Please transcribe the entries below exactly and leave out every picture.

(Material for this exercise)

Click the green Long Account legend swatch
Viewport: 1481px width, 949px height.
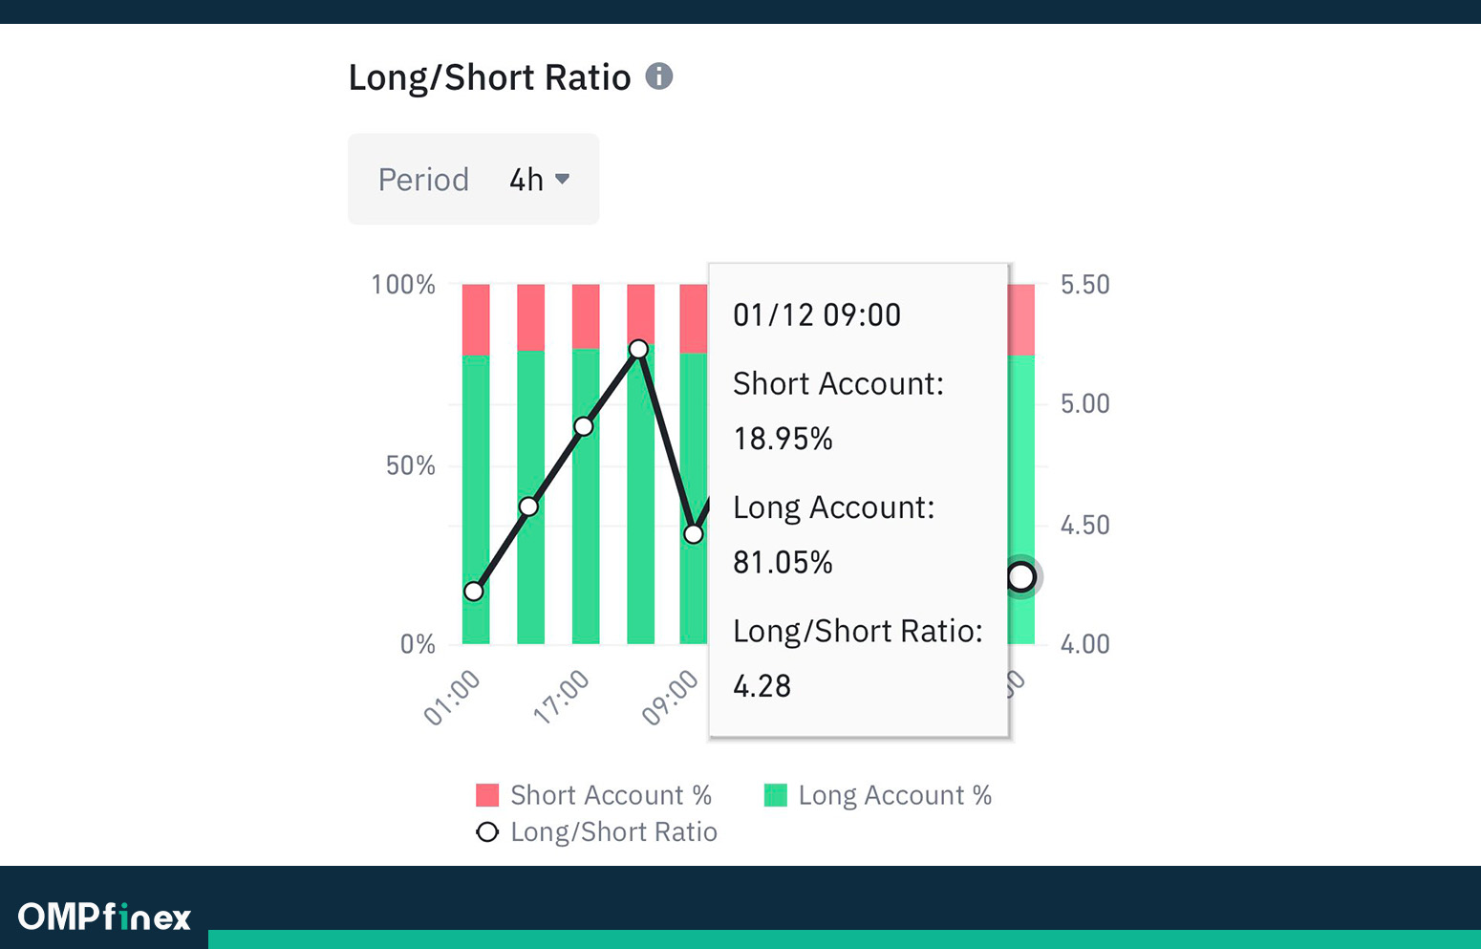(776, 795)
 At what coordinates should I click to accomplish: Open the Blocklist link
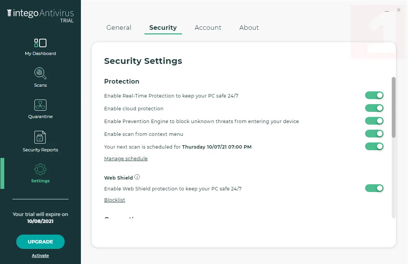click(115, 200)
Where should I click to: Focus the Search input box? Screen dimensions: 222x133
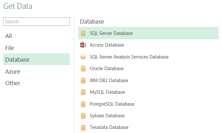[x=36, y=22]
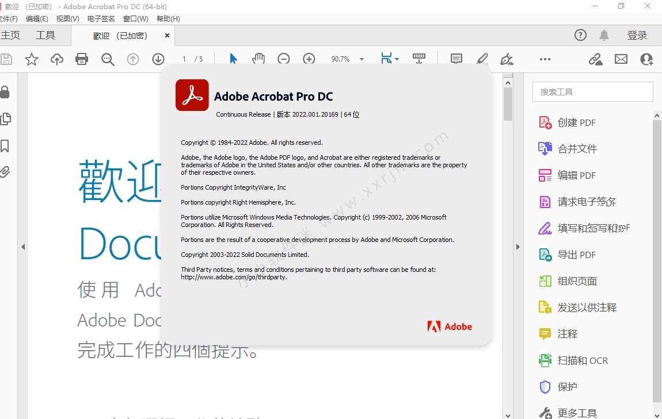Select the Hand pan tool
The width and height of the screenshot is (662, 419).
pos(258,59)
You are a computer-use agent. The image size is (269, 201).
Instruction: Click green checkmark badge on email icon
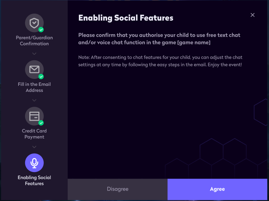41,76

(End Material for this exercise)

▶ [The answer]:
Click the green Long Account legend swatch
Viewport: 1481px width, 949px height.
(776, 795)
 At what coordinates should I click to accomplish: Open the Blocklist link
click(115, 200)
Where should I click to: Focus the Search input box? Screen dimensions: 222x133
[x=36, y=22]
Select the Hand pan tool
The width and height of the screenshot is (662, 419).
pos(258,59)
You are a computer-use agent. The image size is (269, 201).
Instruction: Click green checkmark badge on email icon
41,76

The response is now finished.